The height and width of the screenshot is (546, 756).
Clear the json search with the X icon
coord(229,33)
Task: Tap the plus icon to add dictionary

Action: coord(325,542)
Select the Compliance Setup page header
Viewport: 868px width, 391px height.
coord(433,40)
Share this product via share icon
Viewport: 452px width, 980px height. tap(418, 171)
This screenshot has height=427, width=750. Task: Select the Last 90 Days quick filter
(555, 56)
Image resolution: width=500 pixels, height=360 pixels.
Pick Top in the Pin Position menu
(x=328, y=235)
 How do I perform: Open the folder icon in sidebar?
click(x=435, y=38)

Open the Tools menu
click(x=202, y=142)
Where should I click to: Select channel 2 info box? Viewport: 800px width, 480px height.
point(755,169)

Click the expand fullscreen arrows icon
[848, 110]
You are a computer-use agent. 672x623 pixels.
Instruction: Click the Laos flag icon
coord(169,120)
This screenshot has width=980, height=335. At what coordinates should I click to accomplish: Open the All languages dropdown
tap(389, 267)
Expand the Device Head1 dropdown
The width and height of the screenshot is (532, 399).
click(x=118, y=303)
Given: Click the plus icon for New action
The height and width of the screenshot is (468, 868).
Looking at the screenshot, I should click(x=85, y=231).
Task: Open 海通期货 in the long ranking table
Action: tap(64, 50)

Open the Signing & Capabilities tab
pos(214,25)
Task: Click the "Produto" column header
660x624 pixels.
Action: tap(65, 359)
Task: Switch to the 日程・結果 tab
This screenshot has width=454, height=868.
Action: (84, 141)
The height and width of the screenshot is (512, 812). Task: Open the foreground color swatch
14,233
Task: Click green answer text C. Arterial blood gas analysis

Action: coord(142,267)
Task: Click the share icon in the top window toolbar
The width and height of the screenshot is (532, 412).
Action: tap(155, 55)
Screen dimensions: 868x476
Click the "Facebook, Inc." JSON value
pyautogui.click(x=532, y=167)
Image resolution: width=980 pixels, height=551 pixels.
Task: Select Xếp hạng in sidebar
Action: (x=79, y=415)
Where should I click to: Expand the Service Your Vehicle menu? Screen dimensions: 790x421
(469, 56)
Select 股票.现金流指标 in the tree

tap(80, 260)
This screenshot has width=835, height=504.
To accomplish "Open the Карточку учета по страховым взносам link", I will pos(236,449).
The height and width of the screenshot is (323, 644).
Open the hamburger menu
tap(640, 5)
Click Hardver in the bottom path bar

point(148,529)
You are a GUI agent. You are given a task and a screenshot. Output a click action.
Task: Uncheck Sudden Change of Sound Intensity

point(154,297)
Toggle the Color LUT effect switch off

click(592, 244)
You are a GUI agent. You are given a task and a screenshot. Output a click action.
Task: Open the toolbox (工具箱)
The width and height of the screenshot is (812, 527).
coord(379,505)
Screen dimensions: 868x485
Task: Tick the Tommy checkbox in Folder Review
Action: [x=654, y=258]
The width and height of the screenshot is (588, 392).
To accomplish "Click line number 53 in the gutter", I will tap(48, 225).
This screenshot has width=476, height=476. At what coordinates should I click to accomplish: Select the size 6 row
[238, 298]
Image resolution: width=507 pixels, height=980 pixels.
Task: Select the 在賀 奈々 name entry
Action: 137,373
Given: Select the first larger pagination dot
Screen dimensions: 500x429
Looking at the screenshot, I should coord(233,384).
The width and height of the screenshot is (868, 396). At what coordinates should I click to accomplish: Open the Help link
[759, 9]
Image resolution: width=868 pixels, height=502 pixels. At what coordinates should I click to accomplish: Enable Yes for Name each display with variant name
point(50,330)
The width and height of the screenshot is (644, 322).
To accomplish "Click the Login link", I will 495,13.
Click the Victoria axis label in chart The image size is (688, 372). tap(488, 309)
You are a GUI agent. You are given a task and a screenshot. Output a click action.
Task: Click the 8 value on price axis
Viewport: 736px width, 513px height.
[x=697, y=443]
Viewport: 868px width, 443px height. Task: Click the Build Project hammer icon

### Required action
If a line comes after the one with "Screen dimensions: 868x476", leave it out; reproduce exactly every line of the material from the first up to and including that one.

### Answer to the exercise
The height and width of the screenshot is (546, 756).
Clear the json search with the X icon
coord(229,33)
Task: Tap the plus icon to add dictionary

Action: coord(325,542)
Select the Compliance Setup page header
Viewport: 868px width, 391px height.
coord(433,40)
Share this product via share icon
Viewport: 452px width, 980px height. tap(418, 171)
This screenshot has height=427, width=750. Task: Select the Last 90 Days quick filter
(555, 56)
Image resolution: width=500 pixels, height=360 pixels.
Pick Top in the Pin Position menu
(x=328, y=235)
 How do I perform: Open the folder icon in sidebar?
click(x=435, y=38)

Open the Tools menu
click(x=202, y=142)
Where should I click to: Select channel 2 info box? Viewport: 800px width, 480px height.
point(755,169)

Click the expand fullscreen arrows icon
[848, 110]
You are a computer-use agent. 672x623 pixels.
Instruction: Click the Laos flag icon
coord(169,120)
This screenshot has width=980, height=335. At what coordinates should I click to accomplish: Open the All languages dropdown
tap(389, 267)
Expand the Device Head1 dropdown
The width and height of the screenshot is (532, 399).
click(x=118, y=303)
Given: Click the plus icon for New action
The height and width of the screenshot is (468, 868).
Looking at the screenshot, I should click(x=85, y=231).
Task: Open 海通期货 in the long ranking table
Action: tap(64, 50)

Open the Signing & Capabilities tab
pos(214,25)
Task: Click the "Produto" column header
660x624 pixels.
Action: tap(65, 359)
Task: Switch to the 日程・結果 tab
This screenshot has width=454, height=868.
Action: (84, 141)
The height and width of the screenshot is (512, 812). Task: Open the foreground color swatch
14,233
Task: Click green answer text C. Arterial blood gas analysis

Action: coord(142,267)
Task: Click the share icon in the top window toolbar
The width and height of the screenshot is (532, 412).
Action: tap(155, 55)
Screen dimensions: 868x476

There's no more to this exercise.